The French kings also had more concrete, and more easily documented, means of securing their domain. Philip II had established small administrative units called Prévôtés, to allow for more orderly and manageable organization at the local level. These units were administered by royal agents, prévôts, who collected revenue, looked to royal interests, and tried to ensure some modest consistency in the meting out of justice. During the reigns of Louis VI and his son Louis VII (1137–1180), the prévôts would prove an effective means of extending royal power. But nothing was quite so effective at representing royal authority than the presence of the king himself, and French royal court was constantly traveling. Louis VI benefitted from a small core of trusted advisors, literate men with connections who helped regularize the business of government. Under mostly competent leadership, the production of written charters increased during the century: whereas an average of 5.7 royal charters per year survive from Philip I’s reign, the figure increases to 14.0 for Louis VI, and 28.1 under Philip II ‘Augustus’ (1180–1223).

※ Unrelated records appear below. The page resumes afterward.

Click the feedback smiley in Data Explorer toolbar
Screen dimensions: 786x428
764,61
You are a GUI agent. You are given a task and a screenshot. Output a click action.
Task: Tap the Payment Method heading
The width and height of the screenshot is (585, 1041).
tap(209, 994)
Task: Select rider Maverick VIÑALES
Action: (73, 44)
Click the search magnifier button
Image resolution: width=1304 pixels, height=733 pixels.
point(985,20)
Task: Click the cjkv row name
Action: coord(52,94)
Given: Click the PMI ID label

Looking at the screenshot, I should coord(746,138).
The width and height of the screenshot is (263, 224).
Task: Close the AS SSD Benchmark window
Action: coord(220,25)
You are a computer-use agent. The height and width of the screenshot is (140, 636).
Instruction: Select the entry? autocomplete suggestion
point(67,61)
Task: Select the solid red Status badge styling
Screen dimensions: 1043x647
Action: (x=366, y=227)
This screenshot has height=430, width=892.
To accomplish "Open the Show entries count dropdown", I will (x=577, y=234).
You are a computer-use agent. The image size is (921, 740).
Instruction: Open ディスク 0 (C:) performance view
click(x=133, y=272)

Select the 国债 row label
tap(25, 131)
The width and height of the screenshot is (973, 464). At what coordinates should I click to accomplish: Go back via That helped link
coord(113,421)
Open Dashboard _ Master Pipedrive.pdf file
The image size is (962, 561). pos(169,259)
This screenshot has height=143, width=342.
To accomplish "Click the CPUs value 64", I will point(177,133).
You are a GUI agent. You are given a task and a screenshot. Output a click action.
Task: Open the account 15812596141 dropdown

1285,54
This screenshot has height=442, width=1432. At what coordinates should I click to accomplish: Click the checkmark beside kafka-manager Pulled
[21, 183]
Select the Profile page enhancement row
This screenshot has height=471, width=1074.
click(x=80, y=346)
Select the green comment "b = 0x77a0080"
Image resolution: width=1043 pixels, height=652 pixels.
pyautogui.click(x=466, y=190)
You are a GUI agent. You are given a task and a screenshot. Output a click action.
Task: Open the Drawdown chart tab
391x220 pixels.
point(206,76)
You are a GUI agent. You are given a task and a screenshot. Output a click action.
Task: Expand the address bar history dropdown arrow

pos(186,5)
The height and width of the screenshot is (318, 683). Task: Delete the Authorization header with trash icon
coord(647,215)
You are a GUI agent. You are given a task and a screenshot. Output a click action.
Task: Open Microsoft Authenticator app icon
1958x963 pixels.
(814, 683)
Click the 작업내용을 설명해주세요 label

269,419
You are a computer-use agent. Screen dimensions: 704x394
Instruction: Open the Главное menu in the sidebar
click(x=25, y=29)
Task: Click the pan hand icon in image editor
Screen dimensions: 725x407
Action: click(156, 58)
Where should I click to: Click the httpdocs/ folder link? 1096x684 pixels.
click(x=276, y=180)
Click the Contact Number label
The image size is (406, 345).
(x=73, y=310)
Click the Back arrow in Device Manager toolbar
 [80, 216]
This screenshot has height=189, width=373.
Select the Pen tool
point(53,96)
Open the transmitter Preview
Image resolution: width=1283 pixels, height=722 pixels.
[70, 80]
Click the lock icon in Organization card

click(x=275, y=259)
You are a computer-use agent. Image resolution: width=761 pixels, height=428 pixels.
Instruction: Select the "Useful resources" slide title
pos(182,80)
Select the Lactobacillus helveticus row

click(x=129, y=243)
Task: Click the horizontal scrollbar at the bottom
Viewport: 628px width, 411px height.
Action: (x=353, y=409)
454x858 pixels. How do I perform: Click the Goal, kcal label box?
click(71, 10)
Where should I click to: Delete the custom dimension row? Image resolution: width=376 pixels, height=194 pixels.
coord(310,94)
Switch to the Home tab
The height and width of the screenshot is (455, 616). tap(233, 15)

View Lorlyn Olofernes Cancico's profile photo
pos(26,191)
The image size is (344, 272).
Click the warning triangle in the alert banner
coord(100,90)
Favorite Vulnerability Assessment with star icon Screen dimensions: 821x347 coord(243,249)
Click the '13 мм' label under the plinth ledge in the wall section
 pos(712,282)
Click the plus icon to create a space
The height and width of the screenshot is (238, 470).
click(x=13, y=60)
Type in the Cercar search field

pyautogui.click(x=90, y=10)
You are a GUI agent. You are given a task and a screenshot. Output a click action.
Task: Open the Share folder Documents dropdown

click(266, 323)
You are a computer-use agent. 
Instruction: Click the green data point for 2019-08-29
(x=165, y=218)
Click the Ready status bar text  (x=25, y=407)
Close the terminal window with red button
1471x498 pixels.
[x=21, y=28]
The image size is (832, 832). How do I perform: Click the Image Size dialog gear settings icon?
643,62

Despite early difficulties with local uprisings in the royal domain, the Capetians always had their eye on the rest of France, and they intervened when they could, generally with a view to checking the power of the great princes, especially the dukes of Normandy, as Louis VI did repeatedly in the 1110s. Louis also intervened in a succession dispute in Flanders in 1126. In 1137, just before his death, he married the soon-to-be Louis VII to Duchess Eleanor of Aquitaine, which loosely joined the royal domain to much of the territory of southern France (though Eleanor’s lands were not formally integrated into those of Louis). Louis brought Eleanor with him on the Second Crusade, where she was rumored to have had dalliances with at least one other man. Partly for this reason, but also because she did not produce an heir, Louis had the marriage annulled in 1152, leading to one of the more significant instances of dynastic politics impinging on the conjoined history of France and England.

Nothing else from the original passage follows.